Hollee Spring is a singer-songwriter and performer known for her soulful voice that glides effortlessly from powerhouse anthems to intimate coffeehouse ballads. As a soloist and acoustic guitarist, Hollee has made her name playing the restaurants, event venues, and live spaces of Savannah where audiences have come to know her through her stripped-back and artful covers of other people’s songs.
Her new project, Hollee Spring & the Solstice, is the other side of that story: original music rooted in the intimacy of acoustic guitar and her distinct voice, and shaped by the ensemble around her.

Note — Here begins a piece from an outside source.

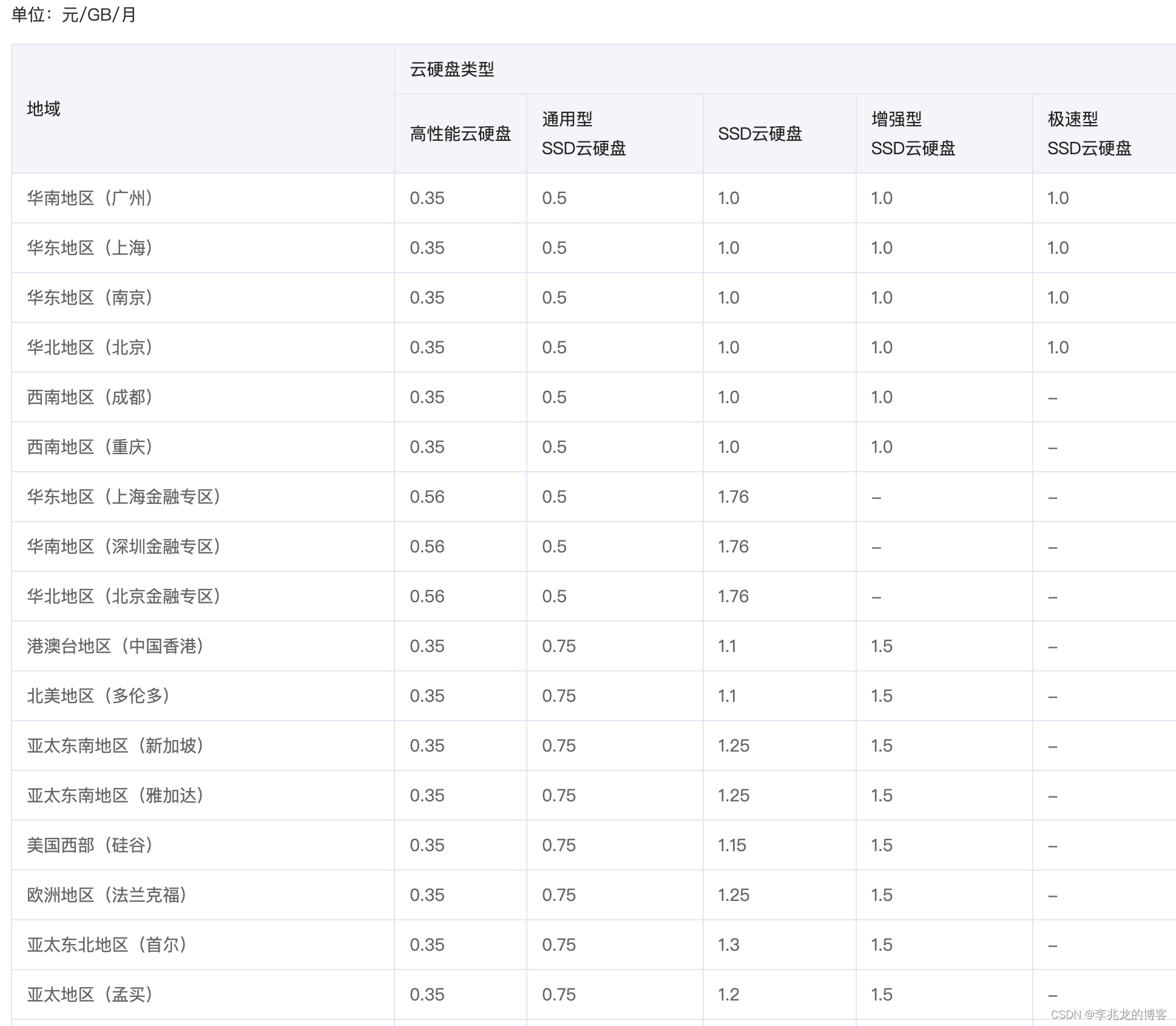Screen dimensions: 1176x1026
Task: Select the 西南地区（重庆） row label
Action: click(90, 447)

Upright bassist and cellist Quentin Smith is a UGA-trained music educator based in Springfield, GA, and percussionist Michael Carp, faculty at Georgia Southern Gretsch School of Music, holds credentials that include performances with the Savannah and Hilton Head Philharmonics, orchestral touring in Europe, and shared stages with Andrea Bocelli, Natalie Merchant, and the Indigo Girls. Drawing from a lineage that includes Damien Rice’s raw emotionality, the rooted rock dynamics of Fleetwood Mac, and the confessional singer-songwriter tradition of the Lilith Fair era, Hollee Spring & the Solstice is an acoustic rock band with Americana roots, a slight country influence, and orchestral dimensions that reflect the classical backgrounds at its core.
A Burlington, Vermont native, Hollee has been singing since childhood and launched her professional career at 14, opening for The Ryan Hanson Band in Burlington, Vermont. She earned her B.A. degree at Ithaca College in New York State and later lived in Denver, Colorado before relocating to Savannah to pursue music opportunities and warmer weather — and she couldn’t be happier she did.